▸ Given request: Please reproduce everything from the first line of the rows below down to the line containing "coord(418,308)", keeping every character unchanged.

▸ Dataset content:
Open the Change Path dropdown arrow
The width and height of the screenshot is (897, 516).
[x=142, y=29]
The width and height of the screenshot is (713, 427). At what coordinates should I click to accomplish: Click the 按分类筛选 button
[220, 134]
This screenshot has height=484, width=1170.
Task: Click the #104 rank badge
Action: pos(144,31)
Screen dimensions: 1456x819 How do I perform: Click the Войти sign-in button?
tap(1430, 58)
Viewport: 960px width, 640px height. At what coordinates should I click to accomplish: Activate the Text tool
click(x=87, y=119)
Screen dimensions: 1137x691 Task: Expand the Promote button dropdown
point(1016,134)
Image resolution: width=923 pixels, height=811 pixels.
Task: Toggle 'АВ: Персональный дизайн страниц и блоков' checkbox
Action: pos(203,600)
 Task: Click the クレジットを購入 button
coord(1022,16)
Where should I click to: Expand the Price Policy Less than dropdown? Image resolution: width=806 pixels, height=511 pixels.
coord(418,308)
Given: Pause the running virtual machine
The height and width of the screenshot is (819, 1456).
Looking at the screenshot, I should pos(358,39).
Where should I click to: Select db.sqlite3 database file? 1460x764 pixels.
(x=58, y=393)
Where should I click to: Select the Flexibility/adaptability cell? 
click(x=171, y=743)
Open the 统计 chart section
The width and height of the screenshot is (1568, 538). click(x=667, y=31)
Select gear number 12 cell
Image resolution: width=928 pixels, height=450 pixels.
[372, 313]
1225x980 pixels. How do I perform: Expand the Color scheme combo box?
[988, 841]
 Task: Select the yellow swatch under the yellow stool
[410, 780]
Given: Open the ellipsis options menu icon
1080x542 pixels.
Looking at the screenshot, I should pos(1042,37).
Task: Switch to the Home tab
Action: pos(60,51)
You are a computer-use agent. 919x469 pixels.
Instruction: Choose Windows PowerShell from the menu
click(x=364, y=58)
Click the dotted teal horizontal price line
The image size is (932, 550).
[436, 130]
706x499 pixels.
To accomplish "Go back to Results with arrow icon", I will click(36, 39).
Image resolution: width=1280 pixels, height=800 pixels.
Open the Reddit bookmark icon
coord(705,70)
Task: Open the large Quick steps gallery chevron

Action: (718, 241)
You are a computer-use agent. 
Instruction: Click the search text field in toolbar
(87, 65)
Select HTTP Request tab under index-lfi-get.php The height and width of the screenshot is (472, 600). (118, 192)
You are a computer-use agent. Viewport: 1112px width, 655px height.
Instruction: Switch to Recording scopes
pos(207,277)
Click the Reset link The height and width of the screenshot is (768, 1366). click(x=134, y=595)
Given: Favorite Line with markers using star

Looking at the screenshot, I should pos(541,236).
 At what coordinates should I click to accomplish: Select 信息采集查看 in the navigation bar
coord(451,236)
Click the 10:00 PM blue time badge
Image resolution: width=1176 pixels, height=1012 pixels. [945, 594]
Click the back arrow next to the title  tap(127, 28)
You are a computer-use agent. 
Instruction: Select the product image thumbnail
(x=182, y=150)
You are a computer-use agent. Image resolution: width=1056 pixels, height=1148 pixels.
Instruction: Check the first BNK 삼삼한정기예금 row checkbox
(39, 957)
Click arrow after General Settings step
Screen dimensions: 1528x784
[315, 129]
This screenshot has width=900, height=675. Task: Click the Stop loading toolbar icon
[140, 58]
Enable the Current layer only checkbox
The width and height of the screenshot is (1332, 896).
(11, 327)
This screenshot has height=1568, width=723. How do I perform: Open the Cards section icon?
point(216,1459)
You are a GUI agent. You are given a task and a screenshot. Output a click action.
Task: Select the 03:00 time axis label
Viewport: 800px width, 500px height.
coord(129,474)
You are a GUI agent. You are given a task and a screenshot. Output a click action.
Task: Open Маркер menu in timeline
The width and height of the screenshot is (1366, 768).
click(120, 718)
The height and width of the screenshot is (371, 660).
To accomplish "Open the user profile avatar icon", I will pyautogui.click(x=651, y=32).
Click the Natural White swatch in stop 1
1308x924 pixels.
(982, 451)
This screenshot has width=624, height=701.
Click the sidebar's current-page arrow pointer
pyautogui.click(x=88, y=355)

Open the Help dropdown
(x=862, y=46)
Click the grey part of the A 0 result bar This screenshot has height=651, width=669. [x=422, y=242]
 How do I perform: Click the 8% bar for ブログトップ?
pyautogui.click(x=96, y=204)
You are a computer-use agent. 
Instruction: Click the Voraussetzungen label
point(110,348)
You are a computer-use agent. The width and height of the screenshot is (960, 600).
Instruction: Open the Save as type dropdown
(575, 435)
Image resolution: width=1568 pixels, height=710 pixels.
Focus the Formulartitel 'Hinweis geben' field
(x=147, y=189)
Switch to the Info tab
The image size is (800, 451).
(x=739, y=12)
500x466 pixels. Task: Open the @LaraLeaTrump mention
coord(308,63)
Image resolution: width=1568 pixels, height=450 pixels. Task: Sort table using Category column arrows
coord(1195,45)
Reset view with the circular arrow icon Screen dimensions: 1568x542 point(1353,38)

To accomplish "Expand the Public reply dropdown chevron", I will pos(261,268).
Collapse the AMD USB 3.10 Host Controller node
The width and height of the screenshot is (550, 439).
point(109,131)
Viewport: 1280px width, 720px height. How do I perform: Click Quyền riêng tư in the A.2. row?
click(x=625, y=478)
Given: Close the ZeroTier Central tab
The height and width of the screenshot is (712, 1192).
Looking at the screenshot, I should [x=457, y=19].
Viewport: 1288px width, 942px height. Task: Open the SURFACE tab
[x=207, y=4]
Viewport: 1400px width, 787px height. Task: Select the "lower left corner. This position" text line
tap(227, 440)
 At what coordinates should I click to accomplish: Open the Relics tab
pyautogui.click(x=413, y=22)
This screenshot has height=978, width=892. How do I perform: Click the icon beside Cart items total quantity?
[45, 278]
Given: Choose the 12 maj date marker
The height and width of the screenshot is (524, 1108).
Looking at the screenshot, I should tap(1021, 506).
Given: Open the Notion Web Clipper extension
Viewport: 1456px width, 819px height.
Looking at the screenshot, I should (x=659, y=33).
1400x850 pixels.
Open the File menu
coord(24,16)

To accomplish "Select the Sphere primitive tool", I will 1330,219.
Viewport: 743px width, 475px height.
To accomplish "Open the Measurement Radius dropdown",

▸ Answer to this exercise:
Open the Change Path dropdown arrow
The width and height of the screenshot is (897, 516).
[x=142, y=29]
The width and height of the screenshot is (713, 427). At what coordinates should I click to accomplish: Click the 按分类筛选 button
[220, 134]
This screenshot has height=484, width=1170.
Task: Click the #104 rank badge
Action: pos(144,31)
Screen dimensions: 1456x819 How do I perform: Click the Войти sign-in button?
tap(1430, 58)
Viewport: 960px width, 640px height. At what coordinates should I click to accomplish: Activate the Text tool
click(x=87, y=119)
Screen dimensions: 1137x691 Task: Expand the Promote button dropdown
point(1016,134)
Image resolution: width=923 pixels, height=811 pixels.
Task: Toggle 'АВ: Персональный дизайн страниц и блоков' checkbox
Action: pos(203,600)
 Task: Click the クレジットを購入 button
coord(1022,16)
Where should I click to: Expand the Price Policy Less than dropdown? Image resolution: width=806 pixels, height=511 pixels.
coord(418,308)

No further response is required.